Thermal Performance Curves

Corals are under threat from rising ocean temperatures. The rate of thermal amplification is rising above the current thermal tolerances in corals. The aim of my research is to characterize these thermal ranges by constructing thermal performance curves across multiple species of corals, and under various regimes of stress mitigating processes and actions.

What is a thermal performance curve?

TPC show how an organism responds to increasing temperature. By measuring the organism’s rate (ie. breathing, feeding, reproduction, photosynthesis, and more) across a range of temperatures, we can see where their thermal limits are. We can see the thermal ranges (from the coldest to hottest they can stand before death. In the case of corals, I use thermal performance curves to identify what temperature they perform the best in (the highest rate) and apply it to conservation and restoration efforts. This can include identifying environments that remain within the thermal range of corals.

Acropora Restoration and Fitness in the Florida Keys

This year-long project focuses on the reef-building coral Orbicella franksi found throughout the Keys and the Caribbean.

Reducing Bleaching Severity in Coral Restoration

Utilizing these species-specific thermal performance curves, I then test various stress mitigating processes (decreasing harmful UV irradiance, increasing feeding, and alternative restoration techniques) to understand how coral fitness is changed with these treatments and if this fitness change directly affects the thermal range of the species. The aim is to identify techniques and mitigation actions that reduce bleaching severity and shift the thermal range of corals.

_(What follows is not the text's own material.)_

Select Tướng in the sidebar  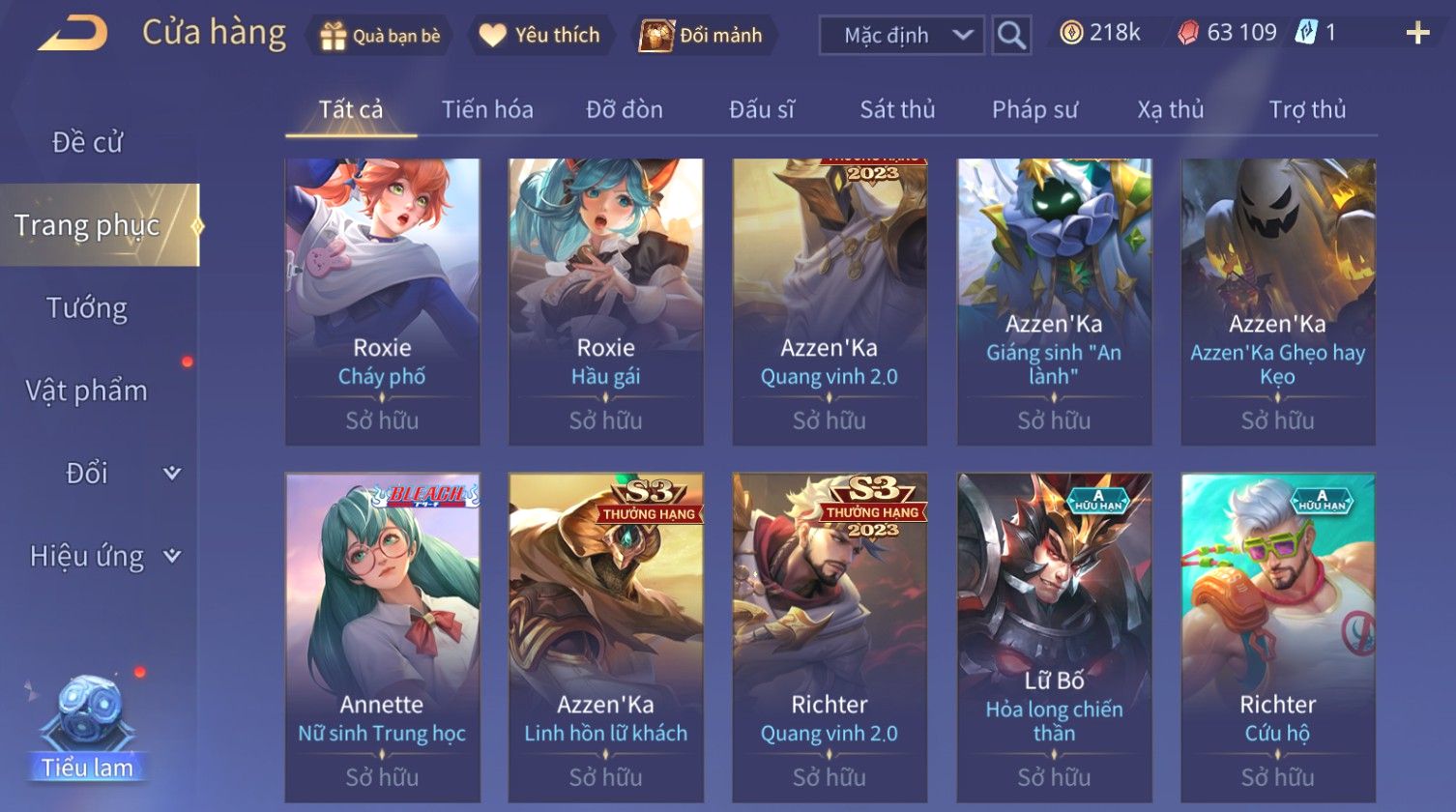coord(87,308)
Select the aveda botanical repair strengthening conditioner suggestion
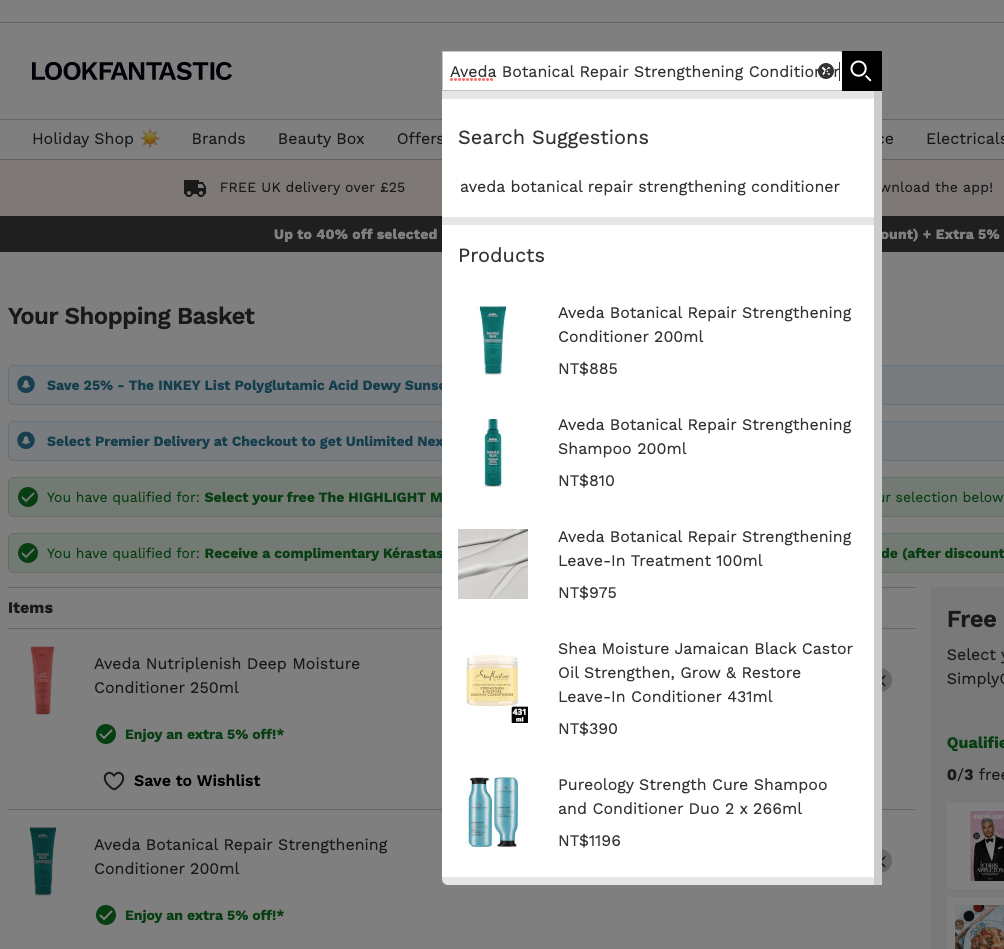The image size is (1004, 949). coord(649,187)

The goal of this research is to implement my findings into current restoration and management actions, identify techniques that can help keep corals within their thermal limits, and identify specific genotypes that have or are capable of shifting their thermal range beyond predicted future warming scenarios.

The restoration trees used in the Coral Restoration Foundations coral nurseries


Corals in the laboratory shipped from Key Largo, FL and the Coral Restoration Foundation.

My first Graduate research project is investigating novel restoration tools for the endangered coral, Acropora cervicornis. UNC 2018

Thank you to the Coral Restoration Foundation, who graciously offered me offshore nursery corals to bring back to the lab to explore these techniques to see if we can improve coral restoration projects in Florida.

This research uses coral fitness measurements (respiration, photosynthesis, growth, and calcification rates) during experimental bleaching to see if my techniques reduce the severity of bleaching.

In the thick of experimentation, I perform weekly environmental water parameter checks on the coral tanks to ensure they are within their range in  Salinity, Nitrogen, Phosphorus, Calcium, Magnesium, and Alkalinity.